A 25-Year-Old Coding Genius Was Making $500,000 A Year In College, And He Just Raised $10 Million For A Startup
He launched his first tech startup when he was 12. "I wanted to cheat video games," he laughs. "I did Cheat Neopets, web game cheats. For $25/month you got whatever cheats I found. It did well until Neopets sent me a cease and desist letter."
"I was 13. I thought I was screwed," he told us. "I remember sweating and freaking out. My parents thought I was just playing video games. When the cease-and-desist letter came they were like, 'What are you doing after school?'"
Hashimoto's dad, who he describes as "a very nice but very strict" Japanese father, didn't think much of his son's love of computers. The cease and desist letter didn't help. His prents limited him two hours a week of computer time. He had to sneak in his coding after they went to bed.
$500,000 And Dad Still Isn't Thrilled
When Hashimoto went to college, his dad told him he had one year to pursue "that computer thing."
"If I couldn't prove to him in a year it was useful in some way, I either had to pay for college myself or become a lawyer or doctor," Hashimoto says.
That first year, while registering for classes, Hashimoto saw a business opportunity "Kids had to wake up at 6 a.m., stand in line and they still couldn't get the courses they needed. So I wrote some software to automatically register students for classes if they paid me."
The service was an an instant hit. "Over the course of four years, I gathered 80% of the student population," he said.
He was spending about 20 hours a year working on that program and "I was making way more money than a college student should make," he laughs.
"It was pulling in about a half a million a year," he said. He sold the business when he graduated; the terms of the deal weren't disclosed.
His dad, however, still wanted him to pursue another job.
"My dad wanted to see me in a real career and not just doing a website making money," Hashimoto says.
So, in addition to the class registration business, Hashimoto got a job his freshman year at a web development company.
A 'Real' Job Leads To A Real Future
That real job won his dad over; Hashimoto received his father's blessing to stay in his school's computer science program.
It also led him to create an open source tool called Vagrant, which would make him famous in the coding world by age 23. Vagrant would become the foundation of his startup, HashiCorp.
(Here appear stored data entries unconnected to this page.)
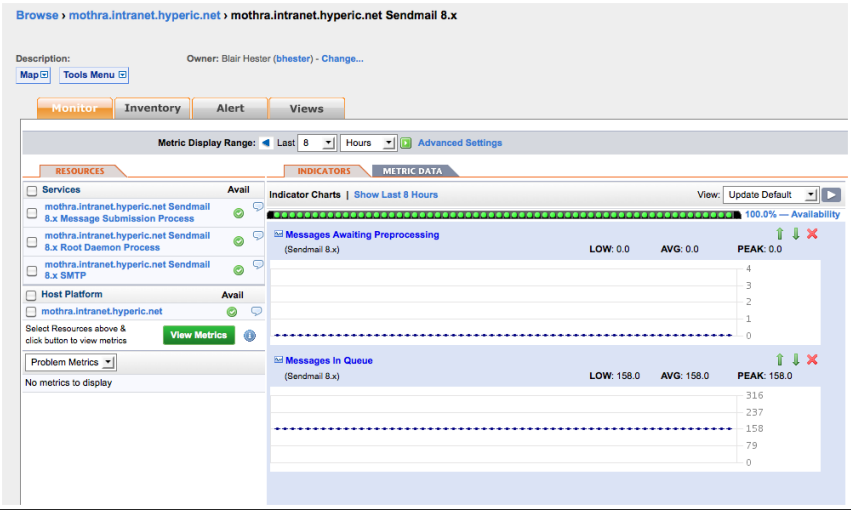Open the Tools Menu
851x510 pixels.
click(94, 75)
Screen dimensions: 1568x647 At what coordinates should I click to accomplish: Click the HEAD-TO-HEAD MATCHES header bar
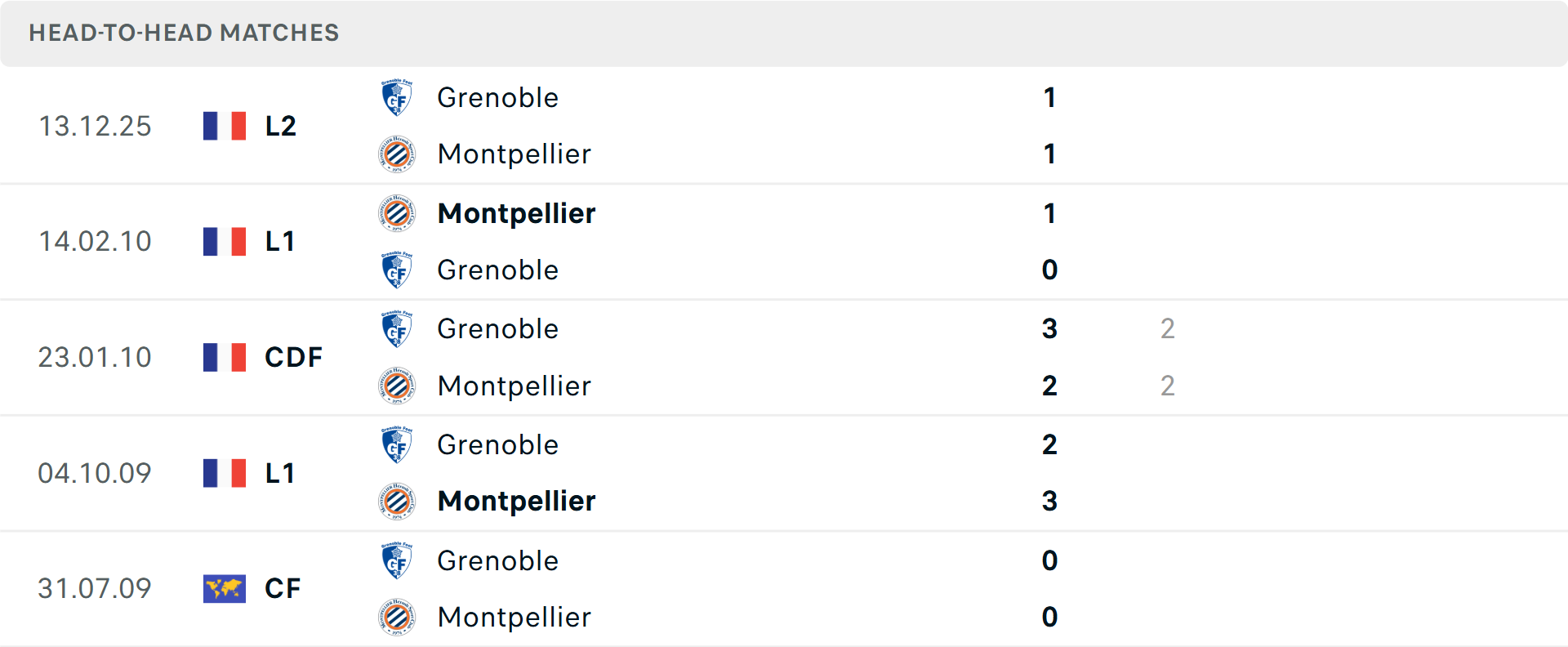coord(184,33)
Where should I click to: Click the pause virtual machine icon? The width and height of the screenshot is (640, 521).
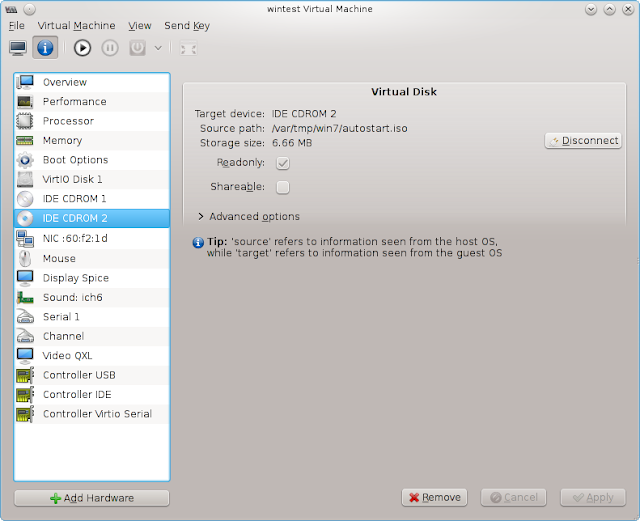[110, 48]
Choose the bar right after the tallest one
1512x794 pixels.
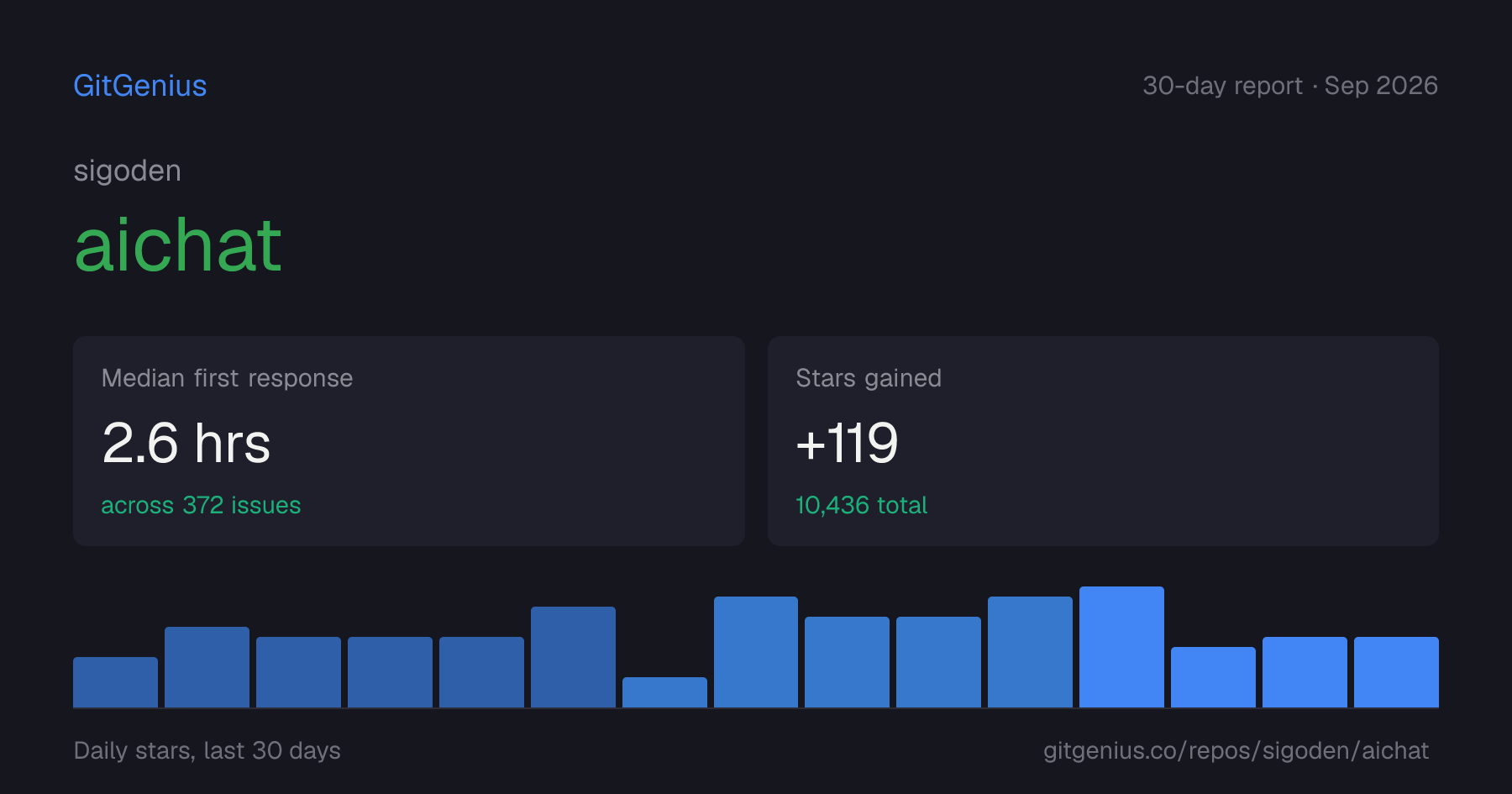pos(1213,677)
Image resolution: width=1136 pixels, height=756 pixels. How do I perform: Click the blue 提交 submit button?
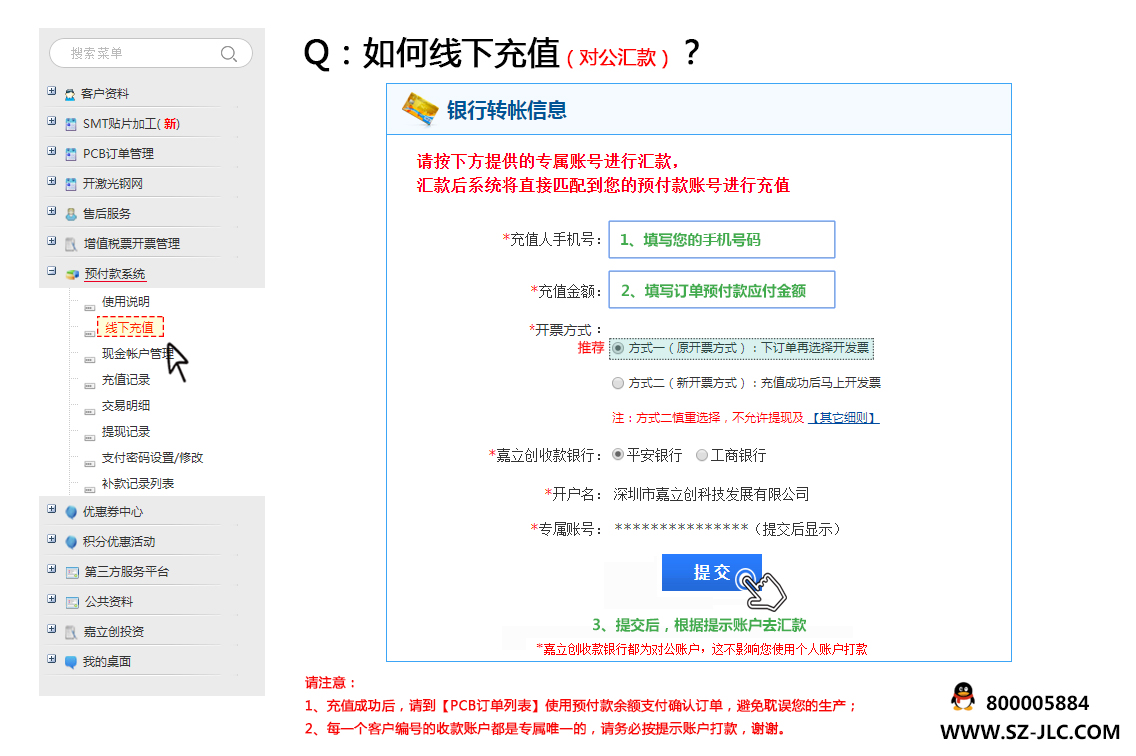point(711,572)
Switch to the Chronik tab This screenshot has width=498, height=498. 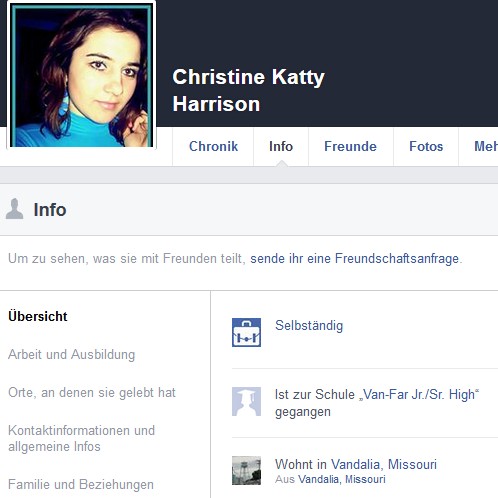point(213,146)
Vagrant is a tool that helps you easily set up a programming environment using whatever platform you want (VMware, Docker, etc.) and then move it from computer to computer. Download and install it on your Windows, Mac, or Linux PC and within minutes you're ready to code. He wrote it during his junior year to help him with his job at the web dev company (He's not the only one working on this problem. As Business Insider previously reported, 21-year-old Zachary Hamed and his NYC-based startup Bowery, is doing a similar thing).
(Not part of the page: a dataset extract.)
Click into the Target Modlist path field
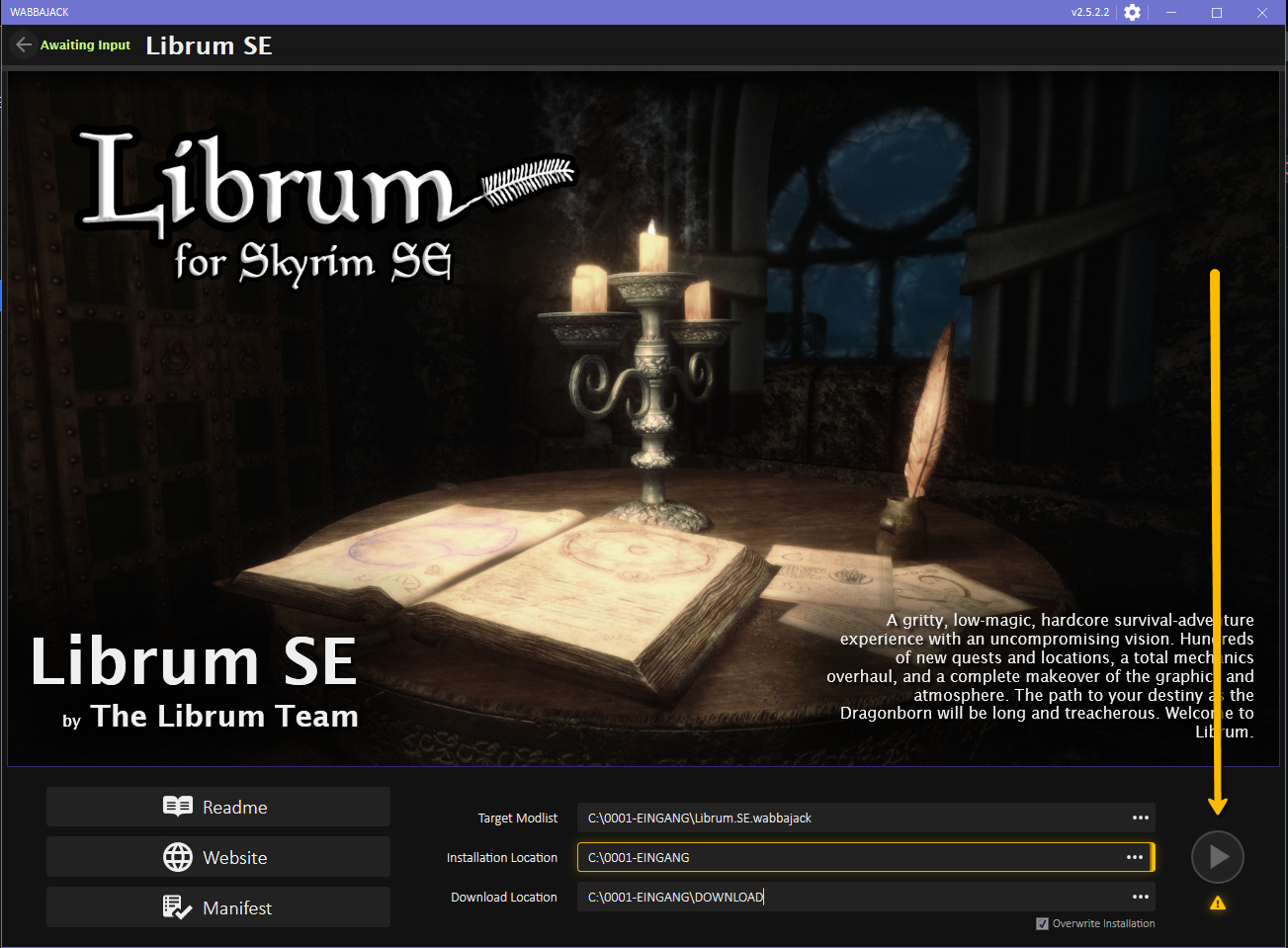Image resolution: width=1288 pixels, height=948 pixels. pos(850,818)
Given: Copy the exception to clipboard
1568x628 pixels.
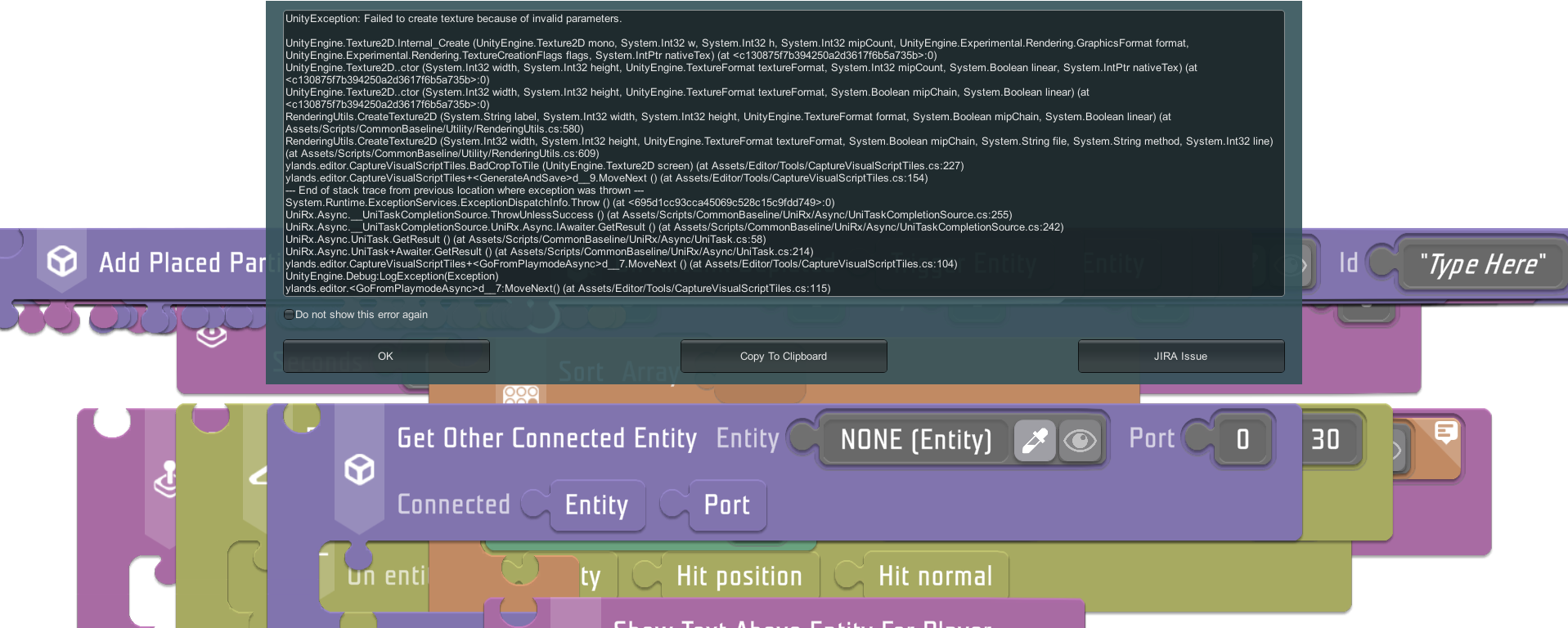Looking at the screenshot, I should (x=783, y=357).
Today, Vagrant is used by millions of people worldwide, from individuals to the Fortune 500, and Hashimoto is a popular speaker at developer conferences.
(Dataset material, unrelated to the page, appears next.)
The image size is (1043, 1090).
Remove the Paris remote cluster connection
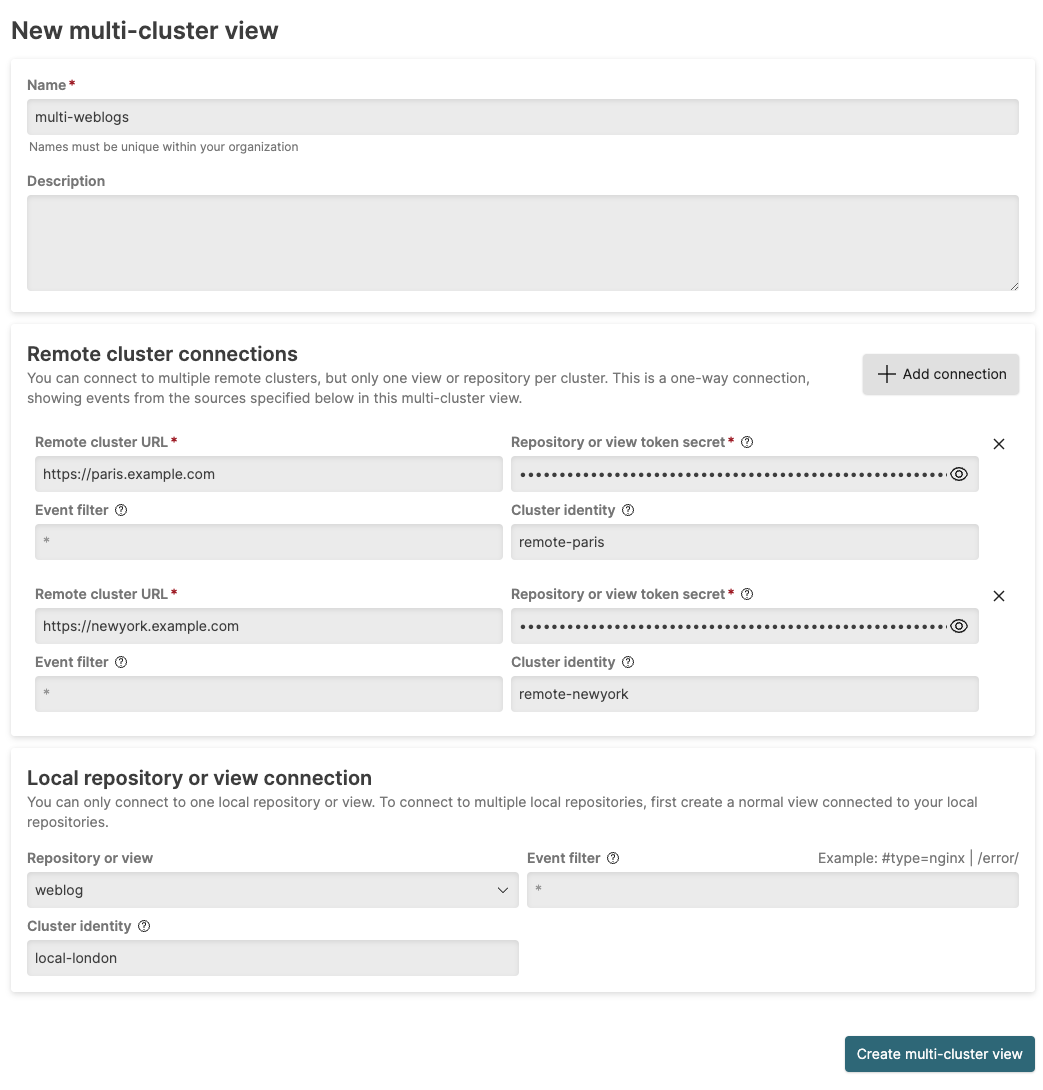[998, 444]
Hashimoto created a few more development tools as part of his company HashiCorp.
While in school, he met his co-founder, Armon Dadgar. At first the two of them launched a paid add-on app for Vagrant. "We made enough money to support me, Armon and one employee for two years. We were profitable for the three of us," Hashimoto says.
A Better Way To Grow
But the business model wouldn't let them grow. It was too much hands-on work to maintain these projects.
So they built a project called Atlas, a cloud service that stitches all of their other development tools together and automates everything. The basic tools are open source products that anyone can download and use for free. Companies pay for Atlas on a subscription and they get the whole thing, development tools that can take an app from development to production, tracking its performance, its location in the cloud, and so on.
Hashicorp names some big customers already, including the BBC, Mozilla, Nokia, and Yammer, and it just set itself up for more growth. Last week, HashiCorp announced a $10 million Series A from Mayfield, GGV Capital and True Ventures.